Records excerpted from a collection:
----

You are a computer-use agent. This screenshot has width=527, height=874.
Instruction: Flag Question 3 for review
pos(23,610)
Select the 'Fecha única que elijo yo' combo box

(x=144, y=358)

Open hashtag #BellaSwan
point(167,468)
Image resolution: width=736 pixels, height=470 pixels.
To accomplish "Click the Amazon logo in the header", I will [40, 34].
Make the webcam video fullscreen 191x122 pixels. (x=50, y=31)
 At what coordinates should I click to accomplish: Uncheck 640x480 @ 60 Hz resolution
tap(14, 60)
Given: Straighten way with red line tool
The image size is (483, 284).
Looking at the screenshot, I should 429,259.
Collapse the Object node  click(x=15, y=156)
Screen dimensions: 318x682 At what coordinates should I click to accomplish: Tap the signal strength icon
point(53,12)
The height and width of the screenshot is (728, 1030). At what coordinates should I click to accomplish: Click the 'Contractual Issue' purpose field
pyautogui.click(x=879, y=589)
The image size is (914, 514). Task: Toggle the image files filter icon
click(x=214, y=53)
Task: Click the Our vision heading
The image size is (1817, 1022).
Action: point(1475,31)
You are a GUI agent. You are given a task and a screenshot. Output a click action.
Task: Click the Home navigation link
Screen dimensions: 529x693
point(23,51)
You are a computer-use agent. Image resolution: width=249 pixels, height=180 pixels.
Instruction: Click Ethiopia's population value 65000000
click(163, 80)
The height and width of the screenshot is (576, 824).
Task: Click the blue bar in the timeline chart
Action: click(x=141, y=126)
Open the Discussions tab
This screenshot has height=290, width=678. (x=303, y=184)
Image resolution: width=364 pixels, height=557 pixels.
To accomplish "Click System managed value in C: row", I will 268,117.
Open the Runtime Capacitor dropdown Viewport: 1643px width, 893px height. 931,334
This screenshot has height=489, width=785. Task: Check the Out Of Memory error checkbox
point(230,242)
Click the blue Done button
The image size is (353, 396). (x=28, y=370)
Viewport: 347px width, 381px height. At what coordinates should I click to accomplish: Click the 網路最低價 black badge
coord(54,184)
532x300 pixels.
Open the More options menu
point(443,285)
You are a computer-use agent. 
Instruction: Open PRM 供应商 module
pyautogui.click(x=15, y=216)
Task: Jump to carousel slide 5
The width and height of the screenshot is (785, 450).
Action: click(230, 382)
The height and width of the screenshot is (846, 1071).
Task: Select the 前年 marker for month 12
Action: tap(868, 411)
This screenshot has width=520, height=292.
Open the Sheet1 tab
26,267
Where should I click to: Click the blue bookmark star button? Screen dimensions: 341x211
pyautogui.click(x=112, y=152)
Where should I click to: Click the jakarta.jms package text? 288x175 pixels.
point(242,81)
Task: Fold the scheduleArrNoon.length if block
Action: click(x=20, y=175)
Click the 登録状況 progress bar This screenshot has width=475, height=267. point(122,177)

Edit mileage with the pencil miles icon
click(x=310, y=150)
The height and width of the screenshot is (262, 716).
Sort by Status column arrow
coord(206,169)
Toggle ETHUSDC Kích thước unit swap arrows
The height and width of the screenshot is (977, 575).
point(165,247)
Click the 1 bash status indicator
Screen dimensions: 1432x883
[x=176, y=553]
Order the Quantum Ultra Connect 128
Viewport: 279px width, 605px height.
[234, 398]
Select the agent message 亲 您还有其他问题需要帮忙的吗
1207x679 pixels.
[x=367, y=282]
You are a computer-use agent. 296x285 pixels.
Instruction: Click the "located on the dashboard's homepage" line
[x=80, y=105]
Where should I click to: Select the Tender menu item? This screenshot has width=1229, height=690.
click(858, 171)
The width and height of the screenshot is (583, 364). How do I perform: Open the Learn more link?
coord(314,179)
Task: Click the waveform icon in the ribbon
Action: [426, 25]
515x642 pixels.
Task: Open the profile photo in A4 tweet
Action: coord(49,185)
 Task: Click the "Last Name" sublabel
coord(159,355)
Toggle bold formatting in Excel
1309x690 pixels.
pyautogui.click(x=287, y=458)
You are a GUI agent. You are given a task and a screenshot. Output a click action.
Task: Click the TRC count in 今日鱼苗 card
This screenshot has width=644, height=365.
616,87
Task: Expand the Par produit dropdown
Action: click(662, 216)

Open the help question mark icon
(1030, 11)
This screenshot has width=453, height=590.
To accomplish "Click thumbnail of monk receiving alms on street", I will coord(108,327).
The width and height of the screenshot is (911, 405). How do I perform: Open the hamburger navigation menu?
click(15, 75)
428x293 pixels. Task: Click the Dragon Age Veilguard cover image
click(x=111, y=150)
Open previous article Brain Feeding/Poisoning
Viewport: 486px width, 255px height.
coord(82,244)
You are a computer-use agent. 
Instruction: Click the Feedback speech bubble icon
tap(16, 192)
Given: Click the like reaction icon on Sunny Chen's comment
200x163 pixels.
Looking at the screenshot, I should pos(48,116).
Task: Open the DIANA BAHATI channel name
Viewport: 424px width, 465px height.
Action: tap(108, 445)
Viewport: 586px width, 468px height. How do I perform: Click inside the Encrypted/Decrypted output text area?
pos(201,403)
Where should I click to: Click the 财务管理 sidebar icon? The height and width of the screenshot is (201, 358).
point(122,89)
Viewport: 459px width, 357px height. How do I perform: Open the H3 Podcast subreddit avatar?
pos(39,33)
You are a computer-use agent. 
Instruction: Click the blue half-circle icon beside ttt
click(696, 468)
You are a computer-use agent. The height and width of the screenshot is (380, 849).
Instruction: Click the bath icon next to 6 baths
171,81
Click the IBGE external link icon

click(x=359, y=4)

----

** ASSIGNMENT **
Lines with "computer" in the records above: copy every one of them.

** SOLUTION FOR THIS PROBLEM **
You are a computer-use agent. This screenshot has width=527, height=874.
You are a computer-use agent. Image resolution: width=249 pixels, height=180 pixels.
You are a computer-use agent. 
You are a computer-use agent. 296x285 pixels.
You are a computer-use agent. 
You are a computer-use agent. 
You are a computer-use agent. The height and width of the screenshot is (380, 849).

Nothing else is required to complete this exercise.